An account of life on the English-Scottish border, in the land between the rivers Tyne and Forth, covering the
historical, the political, the scenic and the merely entertaining, and getting ready to report on the changes to daily life which the campaign for Scottish independence may bring about.
It has now expanded into a wider consideration of the implications of Brexit for the future of the Union.
Tuesday, 6 March 2012
Welcome to the Borders
This is a picture of the old bridge at Berwick-upon-Tweed.
Where I live. You can just see the modern road bridge in the background, and
beyond that is the railway bridge. But contrary to what you might expect, the
river Tweed at this point is not the border between England and Scotland. Cross
to the north bank via any of these three bridges, and you’re still in England.
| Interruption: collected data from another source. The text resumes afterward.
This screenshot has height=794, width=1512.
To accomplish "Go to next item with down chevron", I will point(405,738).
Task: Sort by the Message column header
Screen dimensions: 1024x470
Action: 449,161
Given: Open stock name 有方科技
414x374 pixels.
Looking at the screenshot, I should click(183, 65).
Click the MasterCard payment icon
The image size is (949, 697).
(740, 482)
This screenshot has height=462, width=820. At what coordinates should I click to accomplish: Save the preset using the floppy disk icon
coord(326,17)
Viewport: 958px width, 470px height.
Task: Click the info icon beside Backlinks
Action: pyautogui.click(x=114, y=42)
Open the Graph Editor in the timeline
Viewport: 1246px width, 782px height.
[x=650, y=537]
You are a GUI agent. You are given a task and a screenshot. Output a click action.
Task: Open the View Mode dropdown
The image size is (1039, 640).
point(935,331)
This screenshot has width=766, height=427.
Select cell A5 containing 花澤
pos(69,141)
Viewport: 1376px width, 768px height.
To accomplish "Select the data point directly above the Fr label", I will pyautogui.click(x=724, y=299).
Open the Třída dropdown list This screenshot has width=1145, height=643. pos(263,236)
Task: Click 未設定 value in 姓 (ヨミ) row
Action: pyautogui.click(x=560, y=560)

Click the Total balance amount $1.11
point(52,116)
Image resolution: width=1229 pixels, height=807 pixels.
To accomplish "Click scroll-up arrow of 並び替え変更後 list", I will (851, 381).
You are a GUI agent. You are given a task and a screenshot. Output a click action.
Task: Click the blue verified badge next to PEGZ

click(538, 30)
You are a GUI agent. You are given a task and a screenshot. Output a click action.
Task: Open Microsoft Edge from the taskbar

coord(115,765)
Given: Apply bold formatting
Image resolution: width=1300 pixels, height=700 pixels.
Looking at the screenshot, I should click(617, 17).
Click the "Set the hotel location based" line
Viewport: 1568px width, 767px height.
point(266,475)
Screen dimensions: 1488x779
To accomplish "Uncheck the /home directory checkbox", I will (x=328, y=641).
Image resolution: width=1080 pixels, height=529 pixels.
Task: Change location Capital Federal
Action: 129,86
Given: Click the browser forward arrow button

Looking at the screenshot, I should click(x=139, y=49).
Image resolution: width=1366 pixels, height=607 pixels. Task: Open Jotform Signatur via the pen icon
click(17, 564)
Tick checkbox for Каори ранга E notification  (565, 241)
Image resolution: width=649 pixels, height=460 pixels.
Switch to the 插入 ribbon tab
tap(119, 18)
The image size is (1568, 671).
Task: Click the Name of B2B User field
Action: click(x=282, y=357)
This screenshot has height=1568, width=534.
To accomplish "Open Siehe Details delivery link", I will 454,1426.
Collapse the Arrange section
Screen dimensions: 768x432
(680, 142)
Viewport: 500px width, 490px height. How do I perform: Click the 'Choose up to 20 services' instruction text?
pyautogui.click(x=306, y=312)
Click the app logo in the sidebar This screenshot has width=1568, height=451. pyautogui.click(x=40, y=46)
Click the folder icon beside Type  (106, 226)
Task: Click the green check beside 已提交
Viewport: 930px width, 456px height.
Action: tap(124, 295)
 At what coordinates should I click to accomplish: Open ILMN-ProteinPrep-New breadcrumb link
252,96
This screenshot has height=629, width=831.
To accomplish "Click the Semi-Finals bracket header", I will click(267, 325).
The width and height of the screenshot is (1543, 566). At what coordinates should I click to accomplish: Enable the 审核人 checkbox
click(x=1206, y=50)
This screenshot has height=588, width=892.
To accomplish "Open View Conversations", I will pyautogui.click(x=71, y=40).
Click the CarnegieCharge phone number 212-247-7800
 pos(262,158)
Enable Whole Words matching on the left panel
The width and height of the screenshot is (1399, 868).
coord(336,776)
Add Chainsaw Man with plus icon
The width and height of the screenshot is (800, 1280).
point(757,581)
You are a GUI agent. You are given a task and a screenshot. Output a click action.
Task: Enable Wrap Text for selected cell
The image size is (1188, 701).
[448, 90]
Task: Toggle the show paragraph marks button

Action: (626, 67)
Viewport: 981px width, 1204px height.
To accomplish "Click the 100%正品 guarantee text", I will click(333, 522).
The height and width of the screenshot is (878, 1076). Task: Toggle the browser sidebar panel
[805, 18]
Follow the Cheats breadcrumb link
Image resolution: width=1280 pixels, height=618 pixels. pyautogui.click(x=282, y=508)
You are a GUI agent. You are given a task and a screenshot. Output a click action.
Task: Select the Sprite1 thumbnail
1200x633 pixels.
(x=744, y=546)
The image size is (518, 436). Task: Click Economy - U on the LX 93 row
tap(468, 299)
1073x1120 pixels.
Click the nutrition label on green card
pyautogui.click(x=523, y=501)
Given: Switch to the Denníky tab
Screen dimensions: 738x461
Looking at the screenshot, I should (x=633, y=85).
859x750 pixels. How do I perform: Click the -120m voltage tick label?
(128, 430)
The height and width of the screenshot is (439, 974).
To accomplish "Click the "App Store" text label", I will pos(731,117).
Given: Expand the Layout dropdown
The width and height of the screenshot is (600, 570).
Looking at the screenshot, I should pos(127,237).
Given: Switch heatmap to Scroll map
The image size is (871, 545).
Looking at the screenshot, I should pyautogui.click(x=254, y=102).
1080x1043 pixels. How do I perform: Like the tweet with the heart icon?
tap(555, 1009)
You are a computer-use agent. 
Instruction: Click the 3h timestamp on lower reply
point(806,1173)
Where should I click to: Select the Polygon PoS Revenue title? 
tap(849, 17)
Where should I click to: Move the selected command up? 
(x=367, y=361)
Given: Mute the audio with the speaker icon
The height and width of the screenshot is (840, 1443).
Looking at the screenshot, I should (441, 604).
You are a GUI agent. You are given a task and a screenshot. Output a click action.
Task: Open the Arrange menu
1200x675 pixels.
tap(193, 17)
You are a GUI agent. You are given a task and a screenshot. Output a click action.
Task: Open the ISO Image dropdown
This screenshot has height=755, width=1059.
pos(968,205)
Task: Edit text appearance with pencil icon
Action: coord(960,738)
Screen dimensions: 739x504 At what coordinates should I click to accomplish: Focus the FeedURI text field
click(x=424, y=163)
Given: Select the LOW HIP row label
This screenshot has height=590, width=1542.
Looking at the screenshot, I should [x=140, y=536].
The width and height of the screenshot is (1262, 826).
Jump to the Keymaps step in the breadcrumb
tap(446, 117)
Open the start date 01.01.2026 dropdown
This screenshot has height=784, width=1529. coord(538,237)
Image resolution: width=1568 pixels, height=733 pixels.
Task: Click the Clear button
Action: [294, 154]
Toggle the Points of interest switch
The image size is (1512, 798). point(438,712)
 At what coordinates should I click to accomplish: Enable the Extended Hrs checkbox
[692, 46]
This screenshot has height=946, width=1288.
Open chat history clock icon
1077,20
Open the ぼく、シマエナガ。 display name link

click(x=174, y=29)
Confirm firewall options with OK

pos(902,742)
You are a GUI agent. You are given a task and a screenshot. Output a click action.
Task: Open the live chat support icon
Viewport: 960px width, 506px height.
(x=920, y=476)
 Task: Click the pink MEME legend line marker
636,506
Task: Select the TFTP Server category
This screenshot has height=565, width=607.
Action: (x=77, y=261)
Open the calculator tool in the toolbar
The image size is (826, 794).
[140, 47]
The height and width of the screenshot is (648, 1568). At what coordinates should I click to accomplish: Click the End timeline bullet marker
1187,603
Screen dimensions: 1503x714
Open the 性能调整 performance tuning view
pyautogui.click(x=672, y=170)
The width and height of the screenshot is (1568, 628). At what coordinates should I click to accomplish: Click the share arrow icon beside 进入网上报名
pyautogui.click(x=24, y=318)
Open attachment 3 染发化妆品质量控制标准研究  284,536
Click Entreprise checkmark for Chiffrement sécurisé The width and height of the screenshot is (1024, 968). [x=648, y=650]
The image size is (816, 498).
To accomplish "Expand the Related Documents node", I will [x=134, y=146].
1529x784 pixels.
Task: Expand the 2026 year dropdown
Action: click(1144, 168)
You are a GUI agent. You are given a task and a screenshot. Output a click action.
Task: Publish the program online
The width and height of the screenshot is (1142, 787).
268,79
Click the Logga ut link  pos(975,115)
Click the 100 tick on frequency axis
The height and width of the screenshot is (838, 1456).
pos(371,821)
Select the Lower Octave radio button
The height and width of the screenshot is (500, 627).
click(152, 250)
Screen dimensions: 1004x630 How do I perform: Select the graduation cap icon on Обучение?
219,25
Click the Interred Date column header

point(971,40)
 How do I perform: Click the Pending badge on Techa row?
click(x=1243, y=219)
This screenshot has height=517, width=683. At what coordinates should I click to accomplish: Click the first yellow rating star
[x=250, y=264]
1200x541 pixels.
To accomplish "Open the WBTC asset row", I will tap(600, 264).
That’s what makes us a grey area. Travel west a bit to Coldstream and there the
bridge across the Tweed is logically and sensibly the border between the two
nations. But Berwick is a historical anomaly. It has been separated from the
county of Berwickshire, which lies across the border, and is now part of
Northumberland. The letters page of the Berwick Advertiser is still from time
to time taken over by claim and counter claim about why the town is quite
definitely and indisputably the rightful property of either Scotland or England,
according to the treaty of something-or-other, but I’m not going to get into
that. The reason I’m writing this blog is that life on the English-Scottish
border has become increasingly interesting since Scotland obtained devolution
and elected a Nationalist government which has now announced a referendum on
independence. Many aspects of daily life
in the Borders have become uncertain in light of the possibility of Scottish
independence, and I plan to keep reporting on them. Historically the area
covered by the term ‘debatable land’ is broadly that between the cities of Newcastle-upon-Tyne and Edinburgh. The area
that neither the English or Scottish governments really thought about much,
except to curse it as a damn nuisance. Arguably government still doesn’t think
about it much - ask anyone in Berwick what they think about Northumberland
County Council, then stand well back. We may be debatable but we’re real and
we’re here, and this blog is about us.